In a move to bolster its open-source AI offerings, Nvidia has released its new and most “efficient family of open models” called Nemotron 3 this week. These models are designed to build and deploy accurate AI agents, as per the US-based chipmaking giant.
They come in three sizes, namely: Nano ( a 30 billion parameter-model for targeted tasks), Super (a 100 billion parameter-model for multi-AI agent applications), and Ultra (a 500 billion-parameter model for more complex tasks). The parameters of an AI mode denote its size and generally serve as an indicator of its processing capabilities.
Based on benchmarks scores shared by Nvidia, the new Nemotron 3 Nano is more accurate than Alibaba’s equivalent-sized Qwen model and delivers better inference throughput than OpenAI’s GPT-OSS-20B. However, most notable is the fact that Nvidia has publicly released the data used to train its AI models along with the weights, training recipe, and framework.
The trillion-dollar company has made a fortune supplying Graphics Processing Units (GPUs) to its customers who are building AI models.

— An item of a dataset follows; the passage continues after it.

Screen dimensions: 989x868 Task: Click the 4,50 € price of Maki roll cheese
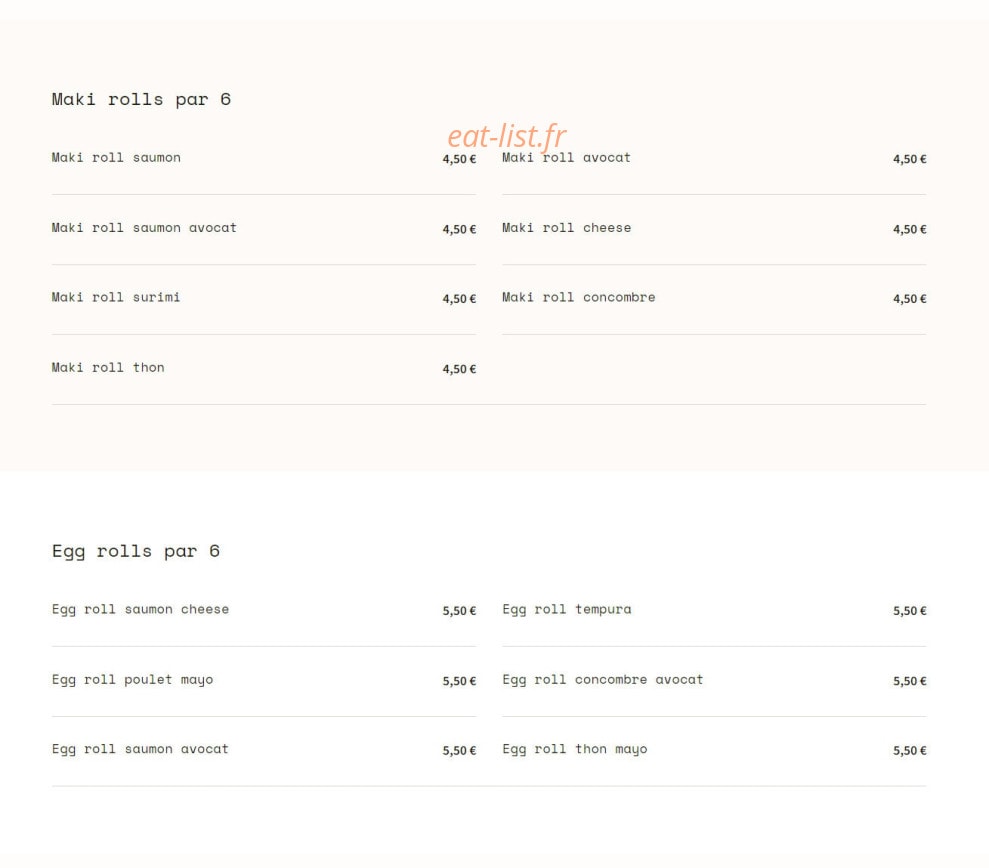point(910,229)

However, with Nemotron 3, Nvidia appears to be taking a bigger step toward becoming an AI model maker itself.
It comes at a time when some of Nvidia’s biggest customers like OpenAI, Google, Meta, and Anthropic are looking to develop their own chips and reduce reliance on Nvidia’s technology over time.
“Open innovation is the foundation of AI progress. With Nemotron, we’re transforming advanced AI into an open platform that gives developers the transparency and efficiency they need to build agentic systems at scale,” Nvidia CEO Jensen Huang said in a statement.
Nvidia is also taking a more transparent, open-source approach to building AI models compared to its potential US rivals. Publicly releasing the training datasets of Nemotron could help external developers modify the AI models more easily. “We believe open source is the foundation for AI innovation, continuing to accelerate the global economy,” Kari Ann Briski, vice president of generative AI software for enterprise at Nvidia, was quoted as saying by Wired.
Story continues below this ad
Earlier this week, Nvidia also announced that it has acquired SchedMD, the company behind the popular open source workload management system called Slurm that is designed for high-performance computing and AI. In its announcement, Nvidia said that it will keep Slurm as an open-source and vendor-neutral software.
Alongside the Nemotron 3 models, Nvidia also released tools to help developers customise and fine-tune AI models. It has also launched libraries for users to train AI agents to autonomously handle tasks using techniques such as reinforcement learning.